**WORK REQUEST**
From the material below, set down exactly the lines that run from the one containing "Manager flag icon" to the one containing "You are a computer-use agent.", minus the pictures.

**DATA TO PROCESS**
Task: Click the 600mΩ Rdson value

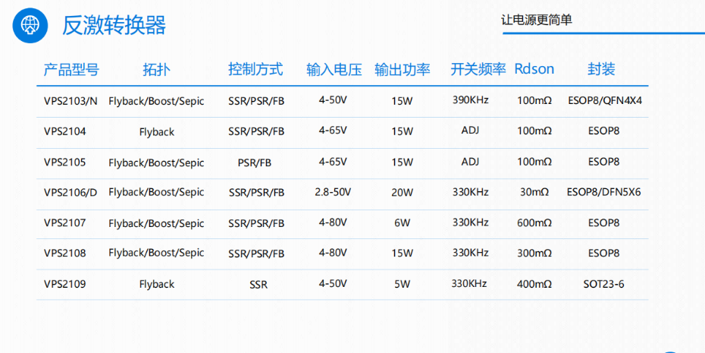Action: [x=534, y=223]
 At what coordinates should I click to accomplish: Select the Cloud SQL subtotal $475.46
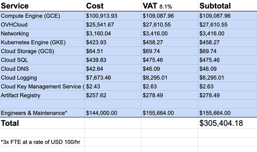(228, 60)
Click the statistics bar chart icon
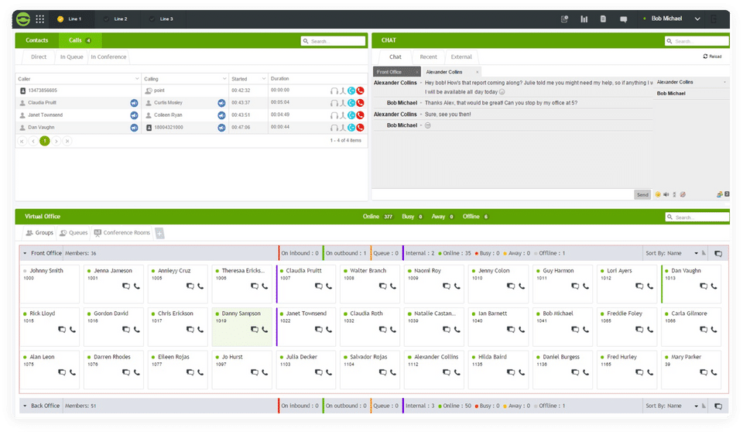The image size is (743, 432). click(x=584, y=19)
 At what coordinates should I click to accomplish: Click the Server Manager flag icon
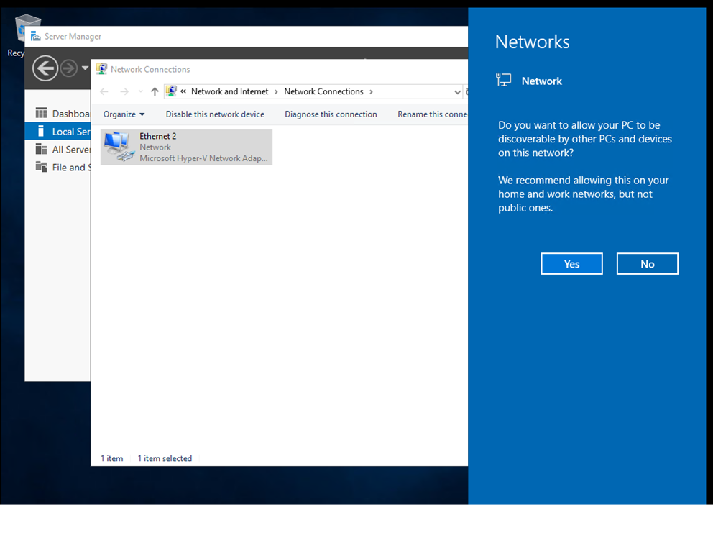tap(35, 36)
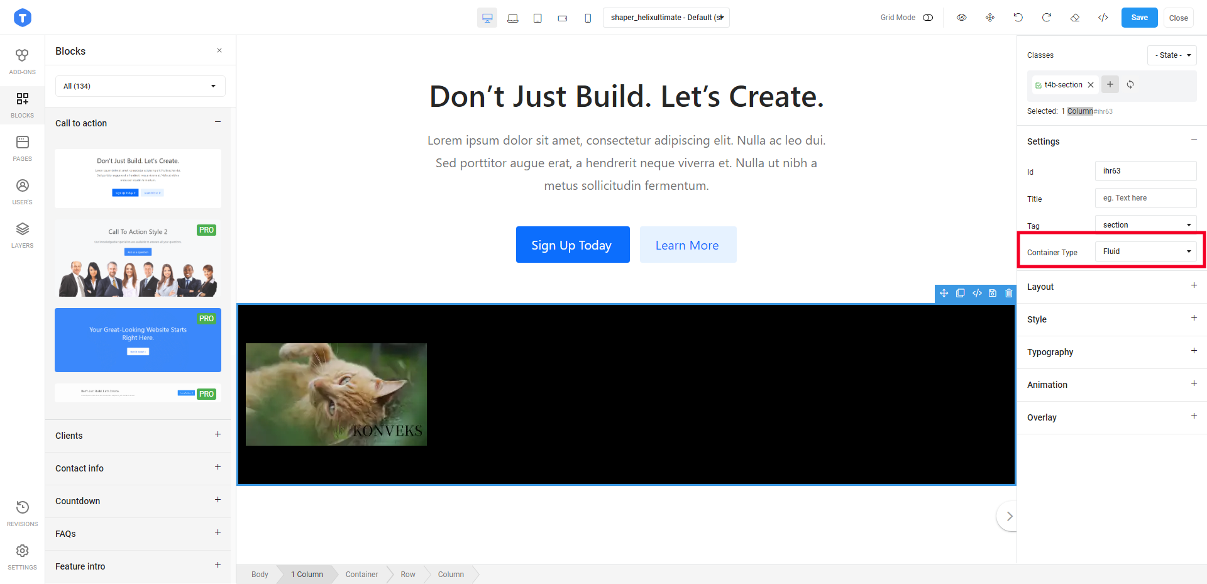Screen dimensions: 1207x584
Task: Open the State dropdown in Classes
Action: coord(1171,55)
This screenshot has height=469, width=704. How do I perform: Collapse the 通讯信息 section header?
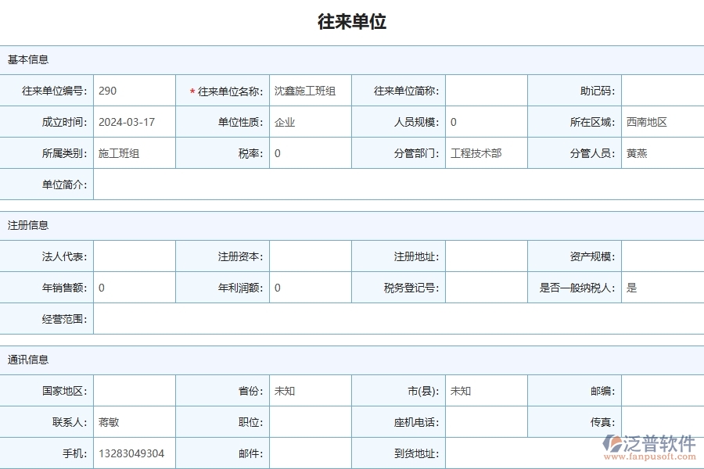click(x=27, y=360)
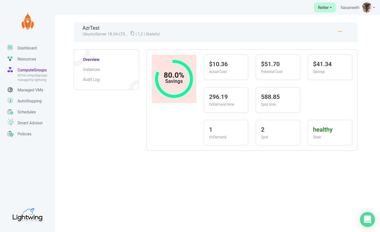Click the orange rocket logo
The image size is (380, 232).
coord(28,21)
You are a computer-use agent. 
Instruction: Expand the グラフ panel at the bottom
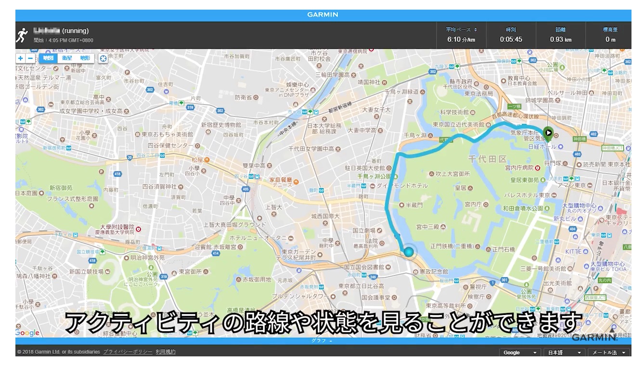[x=322, y=340]

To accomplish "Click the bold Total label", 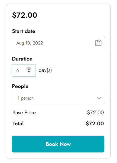I will click(x=18, y=124).
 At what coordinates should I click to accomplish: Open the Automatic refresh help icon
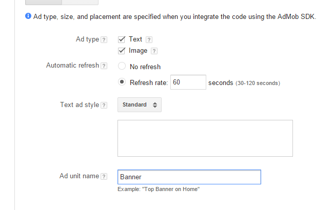pos(104,66)
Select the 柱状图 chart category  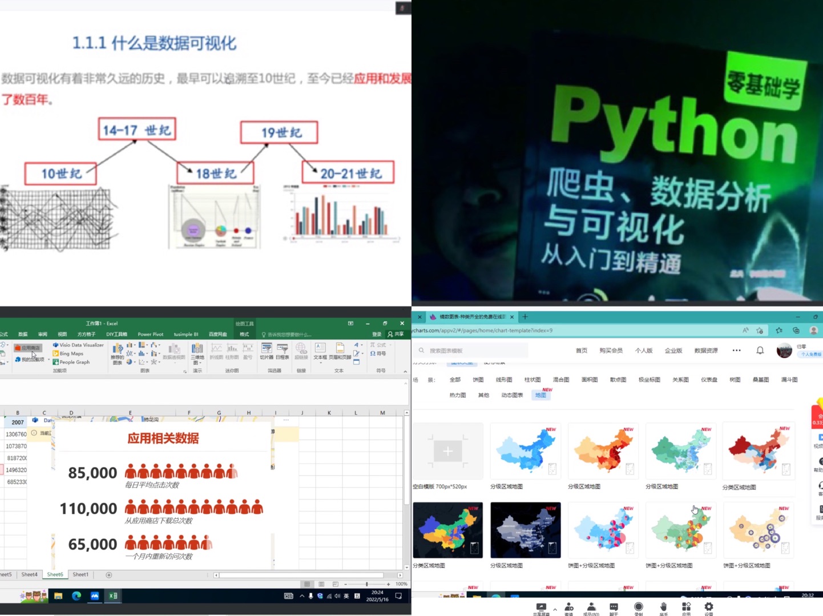(x=532, y=380)
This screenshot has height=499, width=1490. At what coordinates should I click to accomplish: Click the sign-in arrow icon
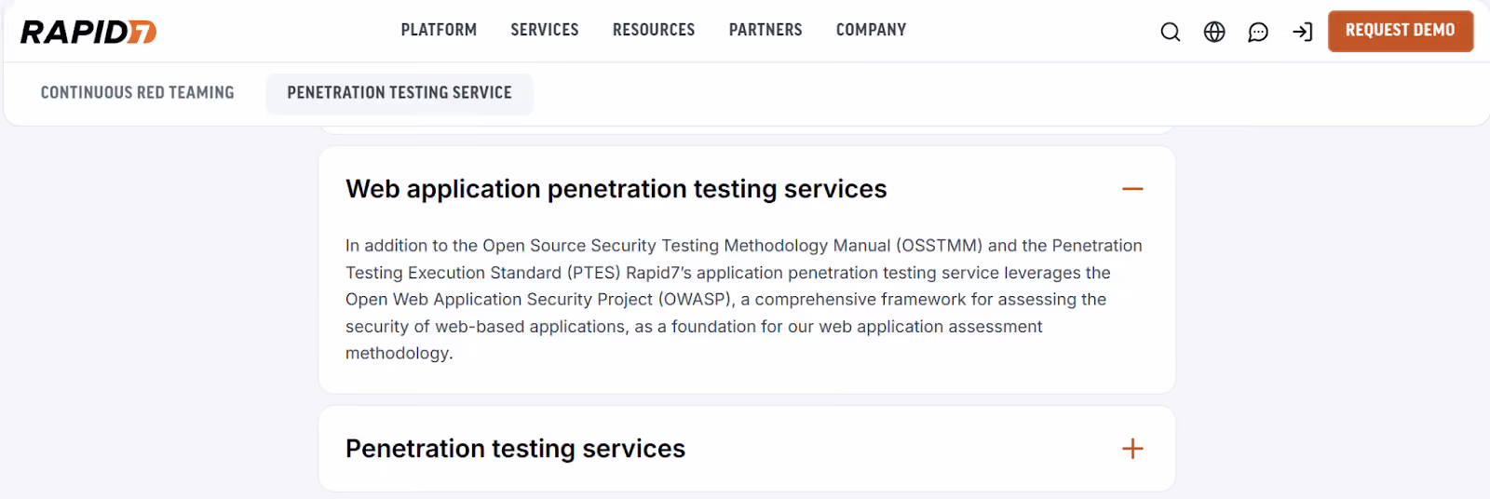(x=1303, y=32)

**SOLUTION FOR THIS TASK**
 At what coordinates should I click to accomplish: Click the Server Manager flag icon
tap(35, 36)
Screen dimensions: 1207x584
Task: Open the State dropdown in Classes
Action: coord(1171,55)
This screenshot has height=469, width=704. How do I perform: Collapse the 通讯信息 section header?
click(x=27, y=360)
Click the orange rocket logo
The image size is (380, 232).
coord(28,21)
You are a computer-use agent. 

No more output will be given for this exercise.